О стихах Пиотровского речь была недавно, в связи с предыдущей книжкой «Русских записок». Его новое стихотворение по-прежнему отличается стройностью и ясностью. Привлекательно то, что «музыка» не смешана в них с внешней музыкальностью, а «сладость» со слащавостью. Стихи — трезвые, честные, так сказать! Насколько глубок их источник, вытравлена ли из них певучесть — эта «смазливость» поэзии, — или она особенно сильно и не смущала Пиотровского, обошелся ли он в достижении своего сухого, чистого стиля без борьбы, или, наоборот, добился его в испытаниях и самопроверках, — судить трудно по недостатку материала. Но стихи, во всяком случае, такие, что не заметить их было бы несправедливо.

 

Нас обошли и жали с тыла,

Снаряды близились к концу,

И стала смерть лицом к лицу,

И пулей вражеской завыла.

 

Шумели громко хвастуны,

Молчали храбрые устало,

И пламя темное войны

На горизонте клокотало.

 

В разбитой хижине к утру

Совет составился случайный,

И не было уж больше тайной,

Что с первым солнцем я умру.

 

В дырявых сумках эскадрона

Остаток скудный наскребя,

Я молча разделил патроны,

Один оставил для себя.

 

Тогда в минуты роковые,

Как будто гибели назло,

Тогда, — клянусь, — меня впервые

Такое счастье обожгло,

 

К такой свободе полноводной

Душа прильнула наяву, —

Что новый день, как смерть свободный,

Стал днем живым, и я — живу.

 

Не все безупречно: «минуты роковые» — настолько стерто, что почти ничего уже и не значит; то, что счастье «обожгло», — как-то книжно, манерно, после точности речи в предыдущих строфах; свобода оказалась «полноводной», слишком явно для рифмы... Но в целом — хорошо, той хорошей, мужественной простотой, которая близка была сердцу Гумилева. Вероятно, Гумилев оценил бы и композиционную складность этого стихотворения, наличие в нем развития и заключения.

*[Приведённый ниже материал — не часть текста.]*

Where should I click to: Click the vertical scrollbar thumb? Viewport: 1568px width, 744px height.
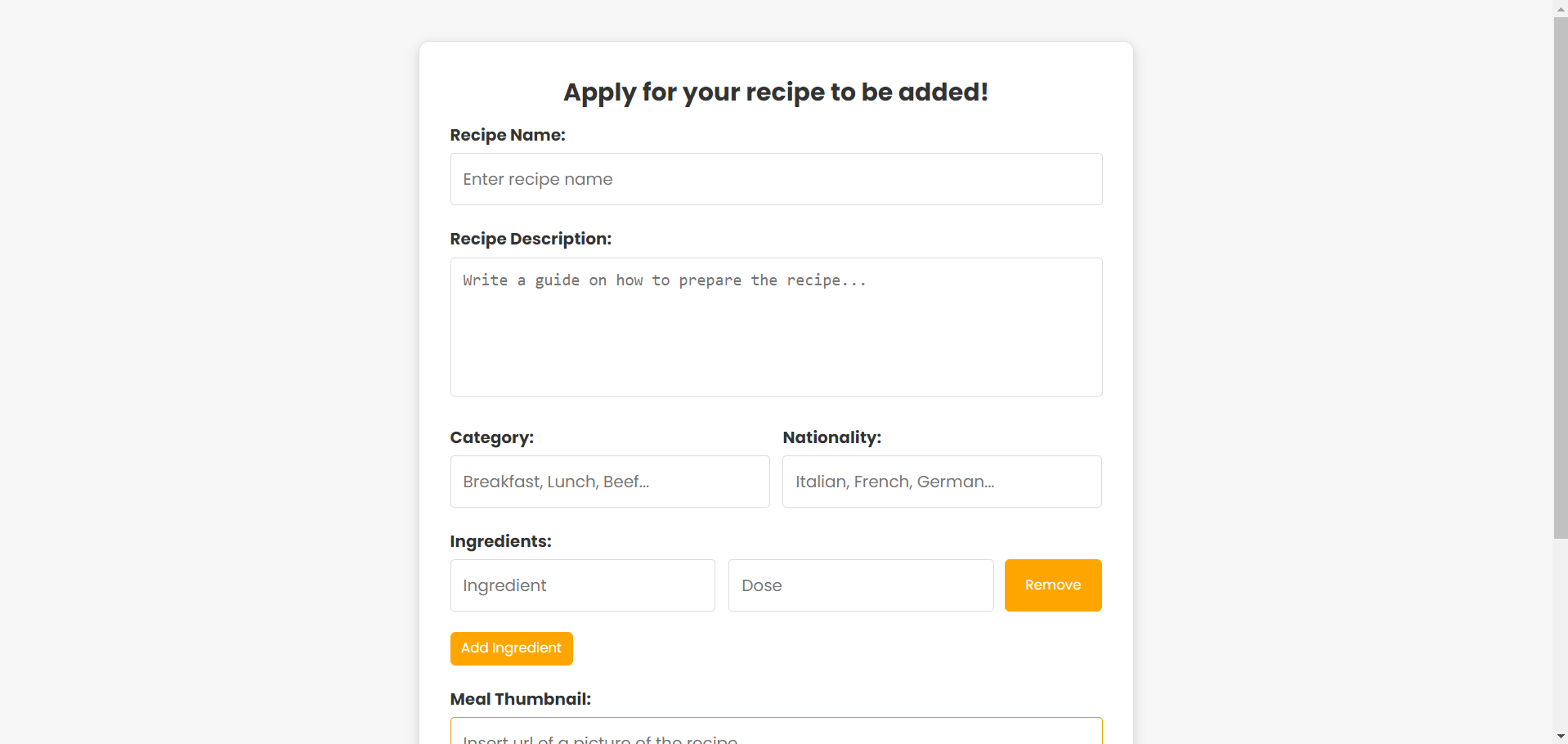tap(1560, 278)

Ачаир — стихотворец неизмеримо менее опытный и взыскательный, хотя дарования не лишен и он. Одной из заслуг журнала следует признать то, что его литературный кругозор не ограничен Парижем: Ачаир, например, поэт харбинский. Наши парижане поморщатся, может быть, над простодушием его цветистого, размашистого жанра, — но согласятся, вероятно, что в этих стихах есть живая сущность, достойная иной обработки.

Интересна и содержательна статья В. Вейдле о «Тютчеве и России». Каюсь, я чуть не выронил книги от удивления, прочтя, что «немил был ему русский пейзаж, не была согласна его душа с особым обликом русской природы», — и вспомнил тут же незабываемые, впрочем, строки:

 

Эти бедные селенья

Эта скудная природа...

 

Но в дальнейшем мысль Вейдле о двойном противоречивом отношении поэта к России делается понятна и убедительна. Можно было добавить, что одного, ясного отношения к России не было почти ни у кого из больших русских писателей, — от Пушкина до Блока: всюду любовь и преданность смешаны с обидой за родину и на нее. Чувство это живо и в эмиграции, но исчезло в СССР, по крайней мере, с виду. Исчезло ли оно там действительно, окончательно, — вопрос для понимания новейших русских настроений важнейший. Но никто еще на него ответить не может.